I have a pandas dataframe of some time series data which contains some missing dates. I want to fill these based on the dates in the adjacent rows.
For example, the entries in the dataframe are chronologically ordered thus I know that the two missing dates in the below dataframe must also be 15/3/22 because the above and below entires are both 15/3/22.
Date | Time | etc. |
---|---|---|
15/3/22 | 1:34:40 AM | ... |
NaN | 1:36:18 AM | ... |
NaN | 1:36:20 AM | ... |
15/3/22 | 3:08:23 AM | ... |
Alternatively, when the entries are days apart, you won't be able to tell which date the missing values should be (3/3, 4/3, or 5/3) and thus they should be left as NaN.
Date | Time | etc. |
---|---|---|
03/3/22 | 8:50:15 AM | ... |
NaN | 10:40:00 AM | ... |
NaN | 12:10:40 AM | ... |
05/3/22 | 3:08:23 AM | ... |
How can I do this in Pandas? Thanks
Sample code to create the example dataframes:
data1 = [['15/3/22', '1:34:40'], ['', '1:36:18'], ['', '1:36:20'],['15/3/22', '3:08:23']]
data2 = [['03/3/22', '8:50:15'], ['', '10:40:00'], ['', '12:10:40'], ['05/3/22', '3:08:23']]
df1 = pd.DataFrame(data1, columns = ['Date', 'Time'])
df2 = pd.DataFrame(data2, columns = ['Date', 'Time'])
df1['Date'] = pd.to_datetime( df1['Date'], format='%d/%m/%y', errors="coerce" )
df1['Time'] = pd.to_datetime( df1['Time'], format='%H:%M:%S', errors="coerce" )
df2['Date'] = pd.to_datetime( df2['Date'], format='%d/%m/%y', errors="coerce" )
df2['Time'] = pd.to_datetime( df2['Time'], format='%H:%M:%S', errors="coerce" )

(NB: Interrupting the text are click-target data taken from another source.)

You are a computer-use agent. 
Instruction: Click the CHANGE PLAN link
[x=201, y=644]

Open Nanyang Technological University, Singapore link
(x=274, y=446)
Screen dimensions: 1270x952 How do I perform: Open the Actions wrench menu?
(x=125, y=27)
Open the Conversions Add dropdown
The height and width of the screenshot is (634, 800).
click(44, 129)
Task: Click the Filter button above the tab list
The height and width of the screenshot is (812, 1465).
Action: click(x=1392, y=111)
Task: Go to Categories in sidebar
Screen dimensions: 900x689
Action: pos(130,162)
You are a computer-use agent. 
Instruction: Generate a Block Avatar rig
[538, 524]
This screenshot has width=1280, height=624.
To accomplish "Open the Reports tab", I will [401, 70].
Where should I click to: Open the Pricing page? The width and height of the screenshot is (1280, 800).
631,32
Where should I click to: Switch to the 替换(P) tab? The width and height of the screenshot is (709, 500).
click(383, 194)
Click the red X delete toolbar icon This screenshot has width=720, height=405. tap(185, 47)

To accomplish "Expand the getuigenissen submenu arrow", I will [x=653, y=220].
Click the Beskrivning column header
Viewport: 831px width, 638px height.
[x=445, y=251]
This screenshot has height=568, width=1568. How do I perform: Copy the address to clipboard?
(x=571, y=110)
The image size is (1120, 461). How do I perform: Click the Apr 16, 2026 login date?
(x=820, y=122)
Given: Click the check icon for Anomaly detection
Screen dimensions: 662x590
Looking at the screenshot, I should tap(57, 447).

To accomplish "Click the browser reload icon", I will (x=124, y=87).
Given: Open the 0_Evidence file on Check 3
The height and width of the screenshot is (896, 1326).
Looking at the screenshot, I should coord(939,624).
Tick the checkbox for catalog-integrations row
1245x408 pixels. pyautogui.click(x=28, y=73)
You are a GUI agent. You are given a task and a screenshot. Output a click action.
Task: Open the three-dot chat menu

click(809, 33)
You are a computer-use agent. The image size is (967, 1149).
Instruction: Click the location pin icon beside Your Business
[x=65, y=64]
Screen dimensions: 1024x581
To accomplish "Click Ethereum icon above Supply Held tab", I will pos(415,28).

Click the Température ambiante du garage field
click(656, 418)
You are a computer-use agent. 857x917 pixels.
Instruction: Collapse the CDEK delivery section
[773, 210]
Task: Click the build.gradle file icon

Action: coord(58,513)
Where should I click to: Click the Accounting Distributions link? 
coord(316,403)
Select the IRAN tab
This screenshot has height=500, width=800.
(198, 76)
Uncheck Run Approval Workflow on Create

CodePudding user response:
There's a lot of good examples of various strategies for filling missing data in the documentation here: https://pandas.pydata.org/docs/user_guide/missing_data.html#filling-missing-values-fillna
I don't think a particular method exists that follows the filling strategy you've described (though it is a very reasonable one), but I think we can use a trick to achieve it quite easily: by doing a forward-fill and a backward-fill and then only keeping the changes when these two give the same result, which must be when it's the same date before and after the run of NaN
s.
date_ff = df["Date"].fillna(method="ffill")
date_bf = df["Date"].fillna(method="bfill")
df.loc[date_ff == date_bf, "Date"] = date_ff
In case you're unfamiliar with the .loc
syntax, that last line is filtering to just the rows where date_ff
and date_bf
are equal and setting the Date column to the corresponding value from date_ff
(we could have used date_bf
- the point is that they give exactly the same result).
Note that since the non-NaN
values aren't touched by fillna()
they will be equal in date_ff
and date_bf
so are effectively left unchanged.